The CONUS experiment is looking for \(\hbox {CE}\nu \hbox {NS}\) of reactor antineutrinos. It is located inside room A408 of the commercial pressurized water reactor KBR at a distance of only 17.1 m from the reactor core where the expected antineutrino flux is very high due to the close reactor-core proximity. Because of neutrons emitted from the reactor core, but also due to the shallow depth of 24 m w.e., the CONUS experiment might be exposed to a strong neutron-induced background. The most challenging contribution is the one correlated with the time-dependent thermal power: neutrons escaping the reactor core can mimic the \(\hbox {CE}\nu \hbox {NS}\) signal; radioactive decays of reactor-neutron-induced \(^{16}\hbox {N}\) in the primary water loop cycle can generate events in the region of interest. To study their impact on the CONUS energy spectrum, a multiple approach measurement campaign was conducted. Especially the deployment of the Bonner sphere spectrometer NEMUS and the HPGe spectrometer CONRAD at A408 were crucial.

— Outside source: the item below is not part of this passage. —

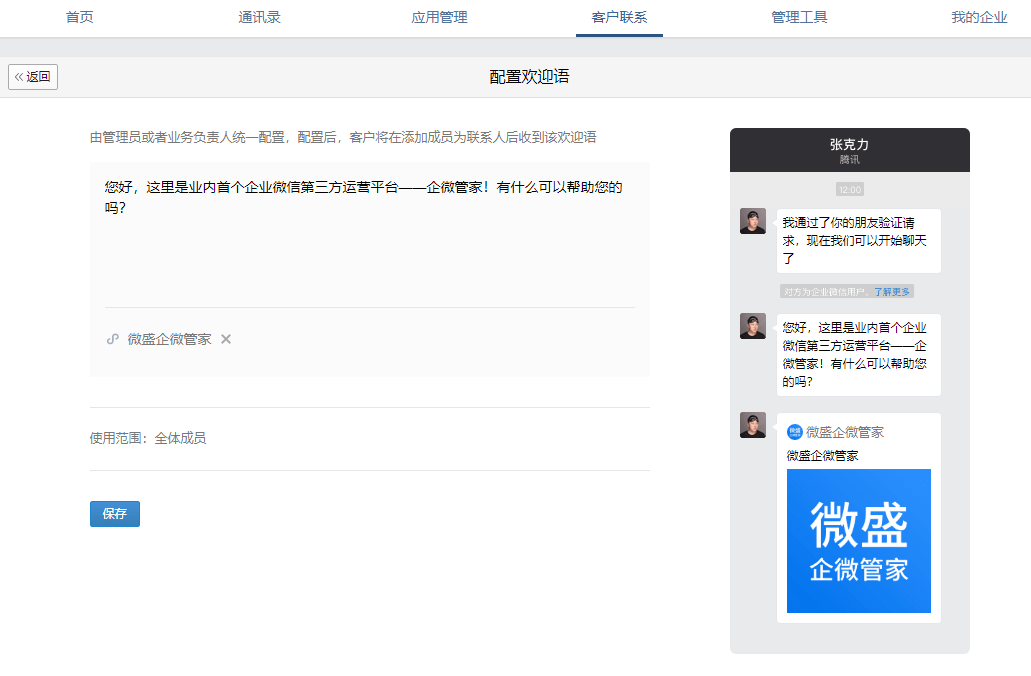The image size is (1031, 676).
Task: Click the small blue 微盛 logo in the card
Action: (x=794, y=432)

Bonner sphere measurements were carried out at different locations inside A408, including the exact position of the later installed CONUS detectors. The campaigns took place during reactor ON and OFF periods. The thermal power correlated neutron spectrum could be extracted from the difference of these two measurement periods. From their difference and combining the information of the different spheres that are part of the BSS, the thermal power correlated neutron spectrum could be extracted. A total fluence of (\(745\pm 30\)) \(\hbox {cm}^{-2}\,\hbox {day}^{-1}\) (for the maximum thermal power of 3.9 GW) was determined. About 80% of these neutrons are thermal, while the rest has a maximum energy below 1 MeV. Due to the low statistics of the measurements and the large number of thermal neutrons, an accurate description of the spectrum, especially at higher neutron energies, requires the support of MC simulations. In this MC, the thermalization process was observed in detail in the propagation of the fission neutrons from the reactor core to room A408 in several steps. Regarding the spectral shape, it confirms the maximum neutron energy below 1 MeV and reveals a slope in the lethargy representation of the spectrum. An overall reduction of the neutron fluence of 20 orders of magnitude is predicted. Even for this large suppression factor and the complex geometry with limited information available, this ab initio calculation reproduces the fluence measurement approximately within a factor of 38.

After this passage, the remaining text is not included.